What the task requires »
Every line between the one containing "The height and width of the screenshot is (667, 720)." and the last line of the data, both included, is to be set down exactly, and pictures are to be omitted.

Record set »
☆ ☆ ☆ ☆ ☆

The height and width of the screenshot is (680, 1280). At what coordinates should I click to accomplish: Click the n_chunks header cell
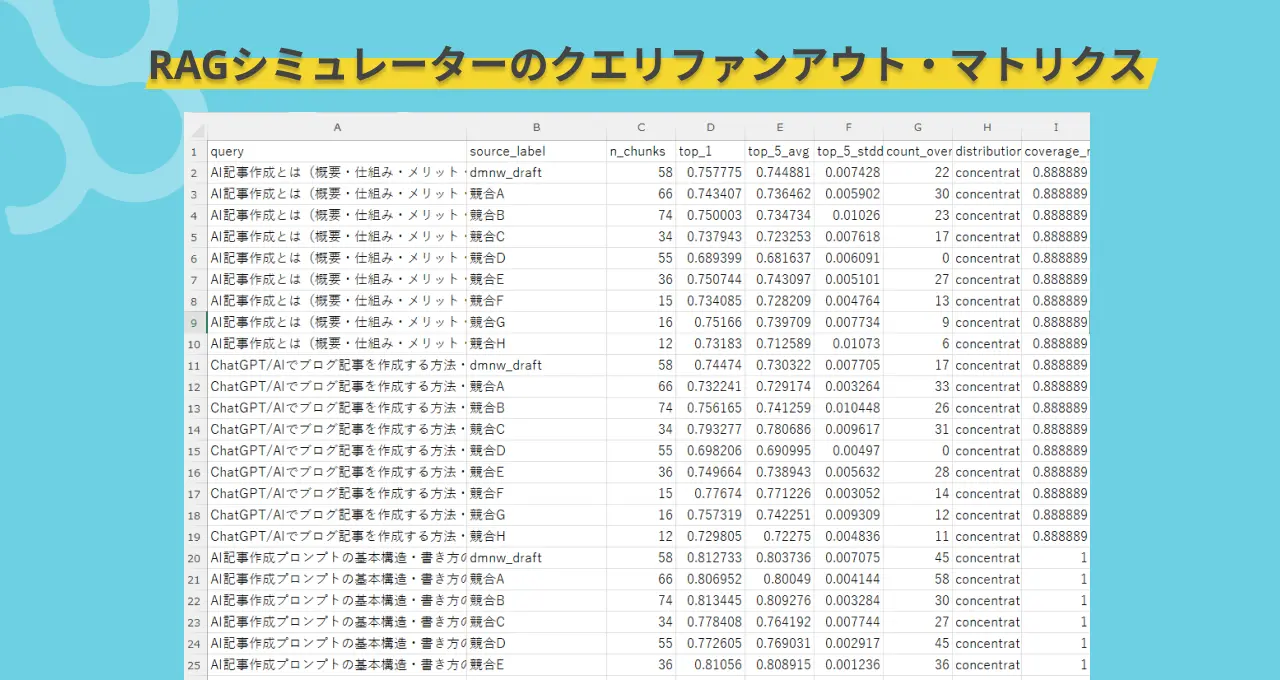(x=641, y=151)
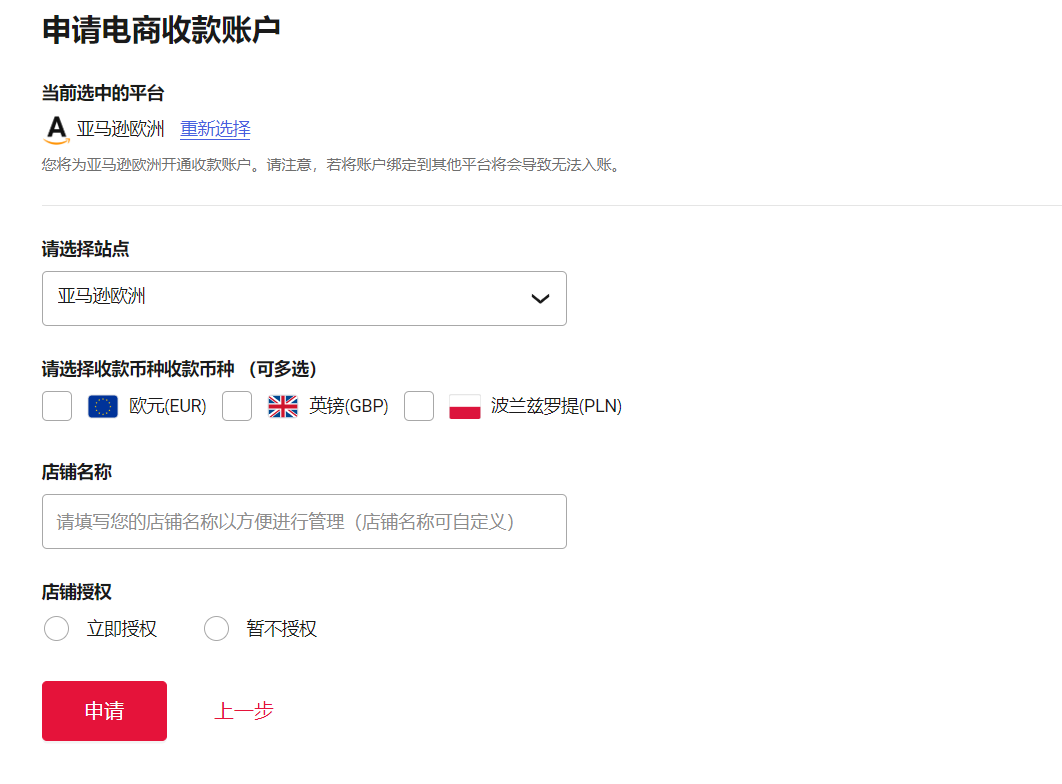The width and height of the screenshot is (1062, 784).
Task: Click the red 申请 submit button
Action: coord(104,710)

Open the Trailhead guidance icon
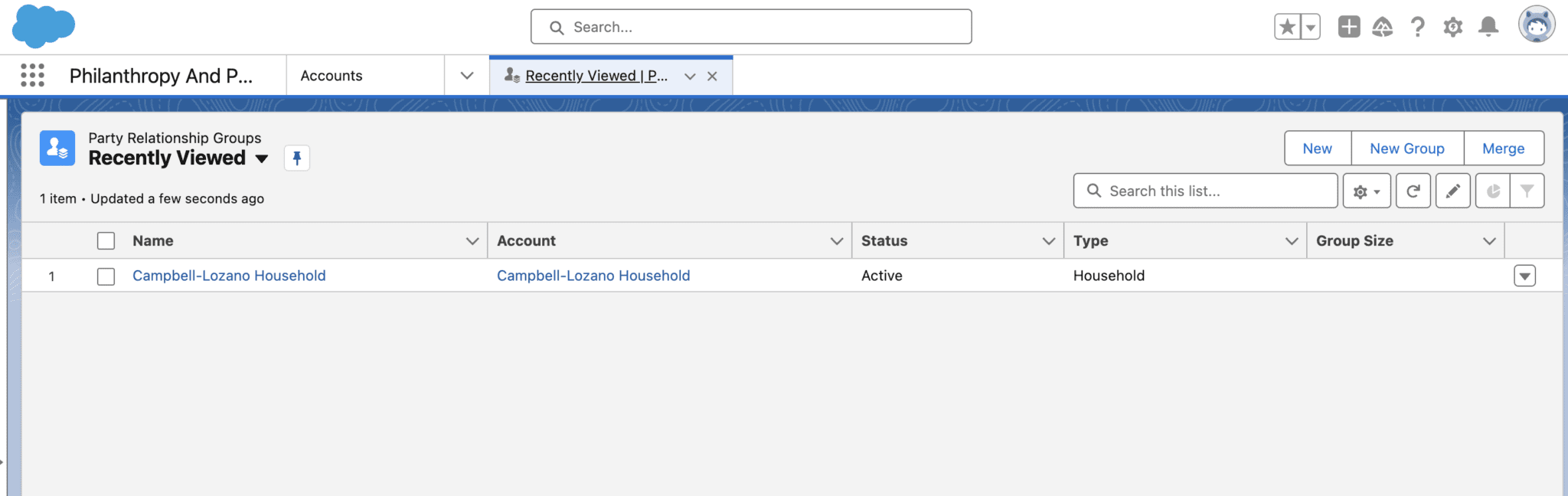tap(1383, 27)
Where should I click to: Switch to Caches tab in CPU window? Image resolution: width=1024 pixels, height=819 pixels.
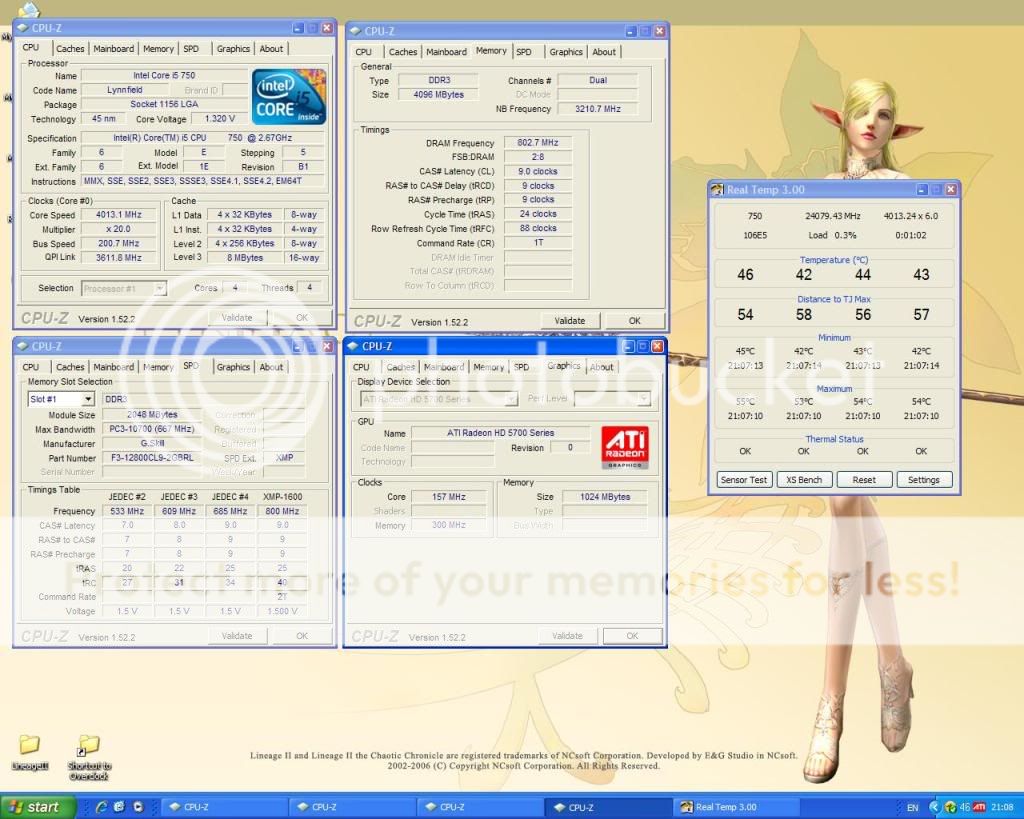pos(70,48)
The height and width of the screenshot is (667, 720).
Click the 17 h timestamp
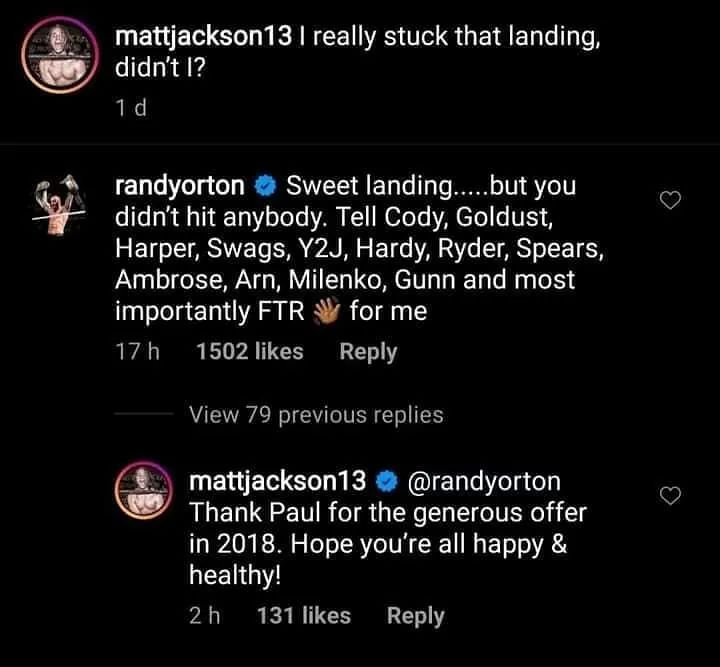tap(135, 352)
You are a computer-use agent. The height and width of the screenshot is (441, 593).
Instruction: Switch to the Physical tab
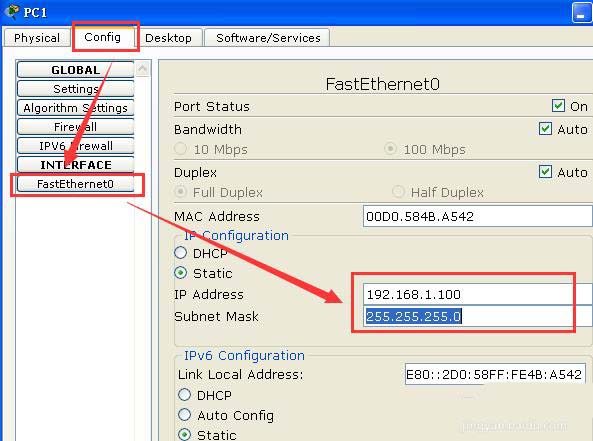point(37,38)
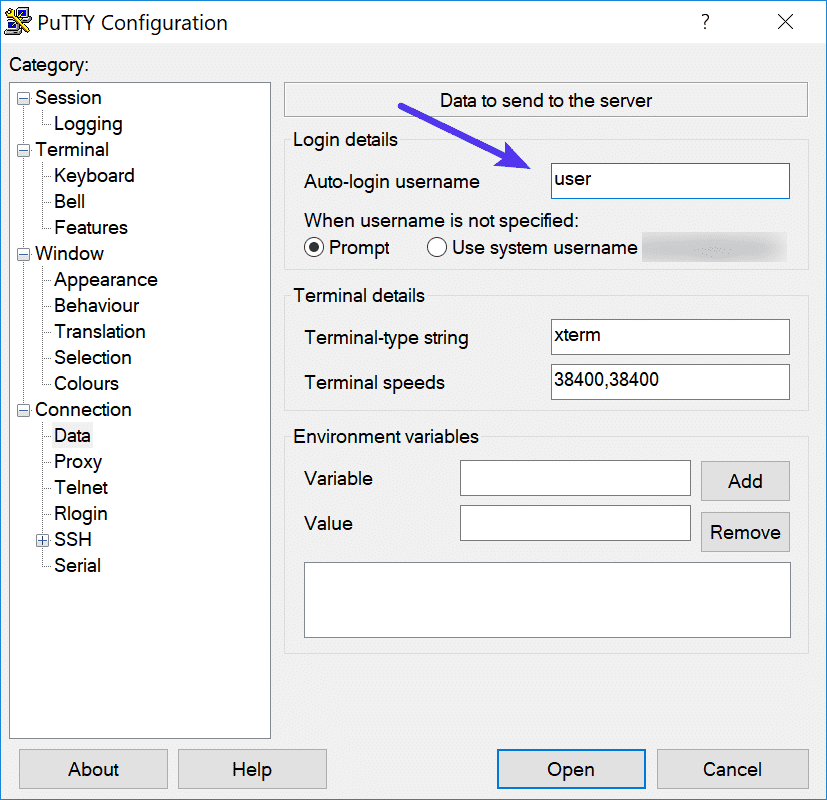Open the Proxy settings page

click(77, 461)
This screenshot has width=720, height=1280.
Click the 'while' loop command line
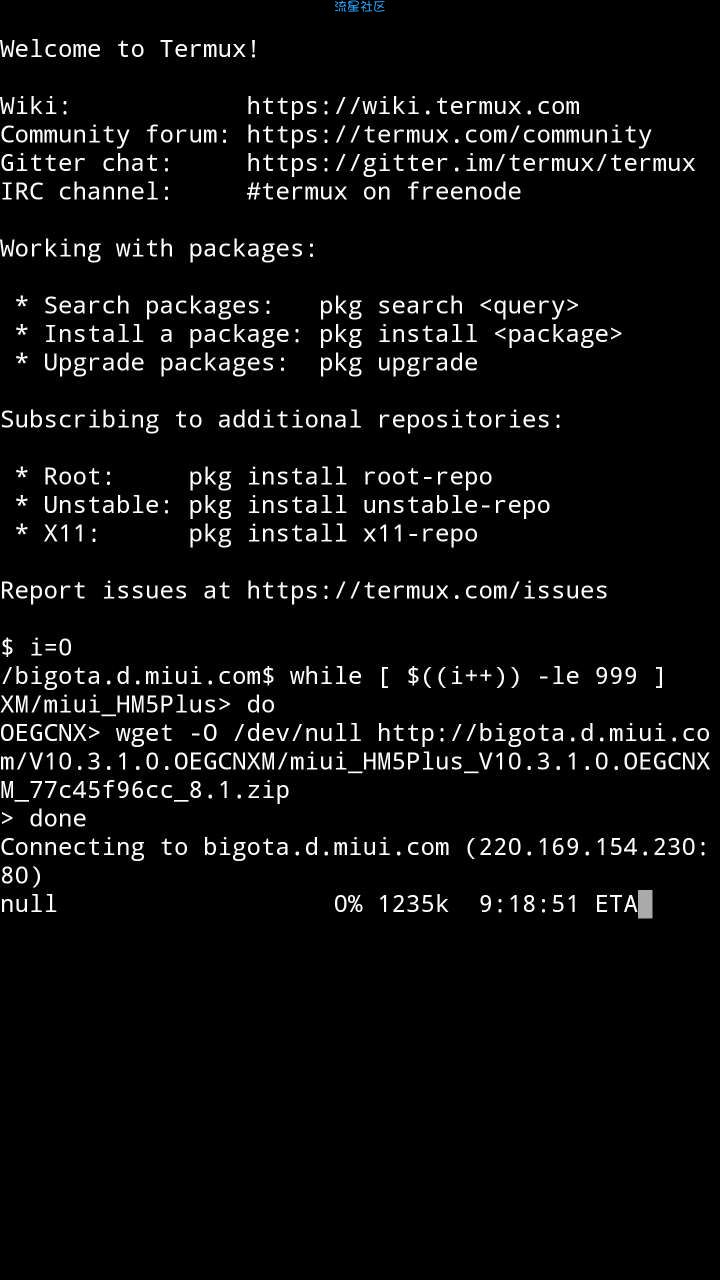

☆ ☆ ☆ ☆ ☆

Task answer »
The height and width of the screenshot is (667, 720).
Click the 17 h timestamp
tap(135, 352)
You are a computer-use agent. The height and width of the screenshot is (441, 593).
Instruction: Switch to the Physical tab
point(37,38)
Open the Proxy settings page

click(77, 461)
This screenshot has width=720, height=1280.
Click the 'while' loop command line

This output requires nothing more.